Few individuals make the career switch from a “steady” mainstream financial news publication to writing a book on the “risky” crypto space.
We’re talking about Camilla Russo, the rockstar author behind cult favorite “The Infinite Machine”—an account of Ethereum’s “past, present, and likely future.”
For those who don’t know, Russo covered financial markets at Bloomberg for eight-long-years before falling into the neverending rabbithole that is the crypto market. Bitcoin piqued her interest at the time, followed by a quick jump to the wickedly beautiful world of Ethereum.
Since mid-2019, Russo has focused her efforts on researching and newsing the ever-growing decentralized finance (DeFi) market via her hit newsletter The Defiant—which has since become one of the most-read newsletters among crypto circles.
Today, Russo sat down with Alex Fazel, the ever-charming host of crypto edutainment channel Cryptonites, to discuss her journey to the crypto space, her experiences writing the book on Ethereum, her outlook on the present and future market, among other topics.
Here’s a snippet of the stuff they discussed.
From Bloomberg to crypto
Russo kicked off the session with a bit about how she found her way to the crypto world: “I was at Bloomberg for eight years, started there as an intern in New York and then when to when a site is to cover markets there and it was in Argentina actually, when I first wrote about Bitcoin in 2013, seeing how Argentines were using cryptocurrency to protect against inflation on currency controls,” she recalled.
“Then I spent some time in Spain covering European stocks and then back in New York in 2017 and 2018, where I was a macro market reporter for the Bloomberg markets live blog. And I took this chance to write about crypto again, as you know, in 2017 there was a huge boom, and (I was) writing about the space every single day, covering all the craziness, and revolutionary tech and (other) aspects of it.
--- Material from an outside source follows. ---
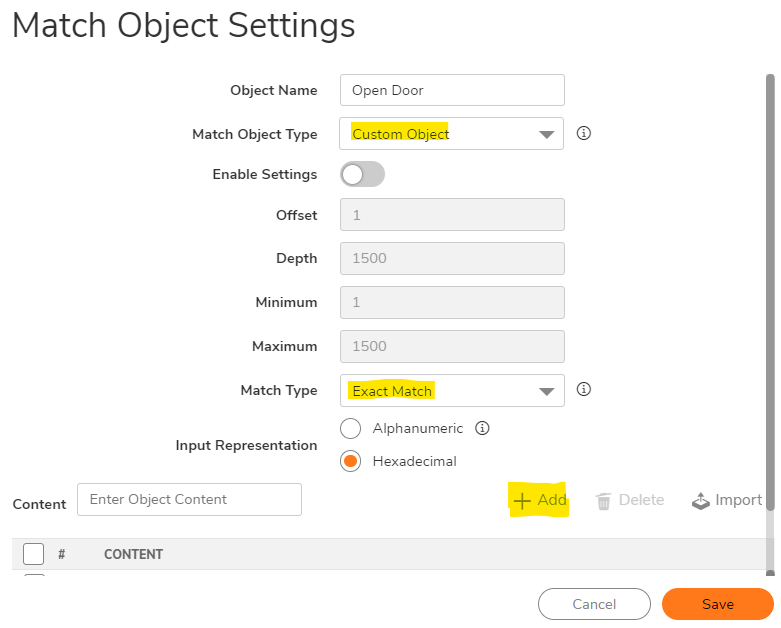
Task: Click the info icon next to Alphanumeric
Action: coord(482,428)
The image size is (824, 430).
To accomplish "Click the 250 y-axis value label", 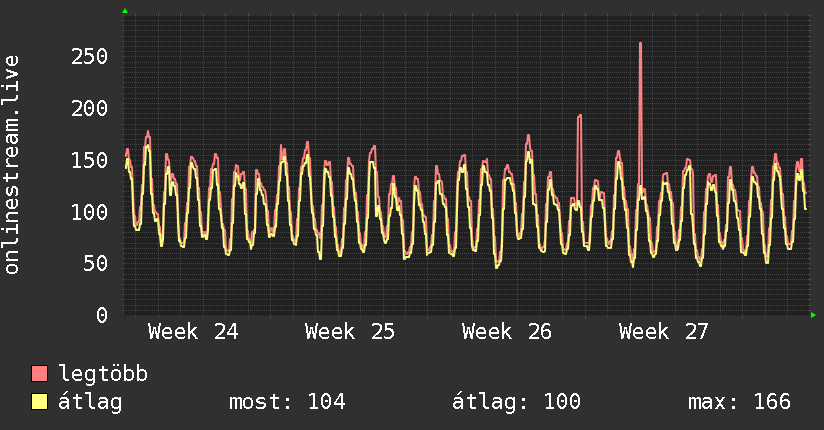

I really kind of saw the huge potential it had and, and, and just really enjoyed covering this like just like fast-paced, racy space on basically never, never left since,” she noted.
It was around this time that the idea for The Infinite Machine came about: “At the end of 2017, I decided to pitch to write a book on the history of Ethereum. I got to deal with Harper Collins, and then spent most of 2018 between writing the book and still being a journalist at Bloomberg. But by the end of 2018, I decided that I really had to kind of focus on finishing my book and the best way I could. And then also decided that eight years at the same company was enough time and I was ready to do something different and be independent. So I decided to leave Bloomberg in early 2019,” she said.
The ICO train
For a part of the Cryptonites segment, Russo delved into the now-forgotten, yet always-infamous initial coin offering (ICO) phase of the crypto market. For those who weren’t around: Bedroom projects, outright frauds, and scams with a mere website raised millions of dollars in 2017-18, promising revolutionary tech and other otherworldly ideas.
What was delivered instead was…ermh, literally nothing. Millions vanished, and only a handful of players (such as EthLend (now Aave), Havven (now Synthetix)) made it to the other side and actually delivered useful tech.
Russo, however, notes the bright side of the fall. “The ICO mania; there’s a lot to criticize there. But in its essence, it was the first time that people were able to finance themselves in a decentralized way which is pretty revolutionary,” she said.
The author added, “I think ICOs got a really bad name, but it actually enabled something that’s pretty radical than centralized fundraising.”